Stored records
=======

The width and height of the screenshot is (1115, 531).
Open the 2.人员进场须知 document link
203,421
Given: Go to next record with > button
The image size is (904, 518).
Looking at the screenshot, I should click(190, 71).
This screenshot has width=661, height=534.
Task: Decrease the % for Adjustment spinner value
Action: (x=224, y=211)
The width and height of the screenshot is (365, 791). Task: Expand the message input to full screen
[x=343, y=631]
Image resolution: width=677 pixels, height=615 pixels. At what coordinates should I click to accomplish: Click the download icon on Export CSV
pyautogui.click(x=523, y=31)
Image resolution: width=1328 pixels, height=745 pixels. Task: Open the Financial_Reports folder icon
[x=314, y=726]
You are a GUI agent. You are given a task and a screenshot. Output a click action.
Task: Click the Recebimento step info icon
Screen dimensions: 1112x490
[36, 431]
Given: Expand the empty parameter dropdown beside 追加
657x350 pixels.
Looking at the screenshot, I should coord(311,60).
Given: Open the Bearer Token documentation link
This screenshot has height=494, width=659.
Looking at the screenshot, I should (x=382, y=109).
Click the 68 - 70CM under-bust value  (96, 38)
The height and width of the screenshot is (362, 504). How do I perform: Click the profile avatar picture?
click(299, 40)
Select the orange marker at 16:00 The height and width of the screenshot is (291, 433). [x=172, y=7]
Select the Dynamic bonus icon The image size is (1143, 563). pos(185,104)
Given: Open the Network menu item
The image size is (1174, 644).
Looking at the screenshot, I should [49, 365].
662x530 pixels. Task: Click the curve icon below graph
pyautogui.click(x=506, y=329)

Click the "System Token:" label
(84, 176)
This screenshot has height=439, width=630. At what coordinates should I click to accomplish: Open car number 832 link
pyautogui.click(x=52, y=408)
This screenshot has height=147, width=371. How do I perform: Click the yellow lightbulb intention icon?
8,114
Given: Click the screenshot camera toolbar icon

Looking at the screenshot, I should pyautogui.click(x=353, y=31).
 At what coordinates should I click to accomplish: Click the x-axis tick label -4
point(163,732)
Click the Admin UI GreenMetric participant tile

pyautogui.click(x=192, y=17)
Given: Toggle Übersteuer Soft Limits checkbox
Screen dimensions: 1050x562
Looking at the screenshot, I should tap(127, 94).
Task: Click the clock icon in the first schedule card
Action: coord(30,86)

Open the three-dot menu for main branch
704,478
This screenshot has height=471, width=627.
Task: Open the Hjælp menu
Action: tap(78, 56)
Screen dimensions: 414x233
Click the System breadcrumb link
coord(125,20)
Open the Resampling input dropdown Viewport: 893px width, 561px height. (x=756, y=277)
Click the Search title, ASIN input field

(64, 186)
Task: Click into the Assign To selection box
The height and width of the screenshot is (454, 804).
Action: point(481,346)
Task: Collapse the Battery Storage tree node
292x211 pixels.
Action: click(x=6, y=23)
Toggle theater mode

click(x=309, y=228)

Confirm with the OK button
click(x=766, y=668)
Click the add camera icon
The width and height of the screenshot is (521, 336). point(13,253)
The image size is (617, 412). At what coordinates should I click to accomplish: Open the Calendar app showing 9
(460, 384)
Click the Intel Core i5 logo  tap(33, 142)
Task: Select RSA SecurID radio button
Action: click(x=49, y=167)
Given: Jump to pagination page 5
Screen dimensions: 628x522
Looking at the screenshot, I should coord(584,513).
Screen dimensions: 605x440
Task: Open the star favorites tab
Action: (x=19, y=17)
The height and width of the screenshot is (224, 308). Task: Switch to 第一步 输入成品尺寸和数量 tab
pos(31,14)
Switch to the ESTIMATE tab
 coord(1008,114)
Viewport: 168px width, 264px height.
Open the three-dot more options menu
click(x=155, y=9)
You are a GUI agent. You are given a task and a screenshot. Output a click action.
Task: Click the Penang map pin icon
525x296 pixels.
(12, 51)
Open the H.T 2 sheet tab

=======

▶ [Your objective] With the line that contains "Confirm with the OK button" as the first and the final line of the data as the last, repeat every line in that span exactly.

▶ [Solution to this task]
Confirm with the OK button
click(x=766, y=668)
Click the add camera icon
The width and height of the screenshot is (521, 336). point(13,253)
The image size is (617, 412). At what coordinates should I click to accomplish: Open the Calendar app showing 9
(460, 384)
Click the Intel Core i5 logo  tap(33, 142)
Task: Select RSA SecurID radio button
Action: click(x=49, y=167)
Given: Jump to pagination page 5
Screen dimensions: 628x522
Looking at the screenshot, I should coord(584,513).
Screen dimensions: 605x440
Task: Open the star favorites tab
Action: (x=19, y=17)
The height and width of the screenshot is (224, 308). Task: Switch to 第一步 输入成品尺寸和数量 tab
pos(31,14)
Switch to the ESTIMATE tab
 coord(1008,114)
Viewport: 168px width, 264px height.
Open the three-dot more options menu
click(x=155, y=9)
You are a GUI agent. You are given a task and a screenshot. Output a click action.
Task: Click the Penang map pin icon
525x296 pixels.
(12, 51)
Open the H.T 2 sheet tab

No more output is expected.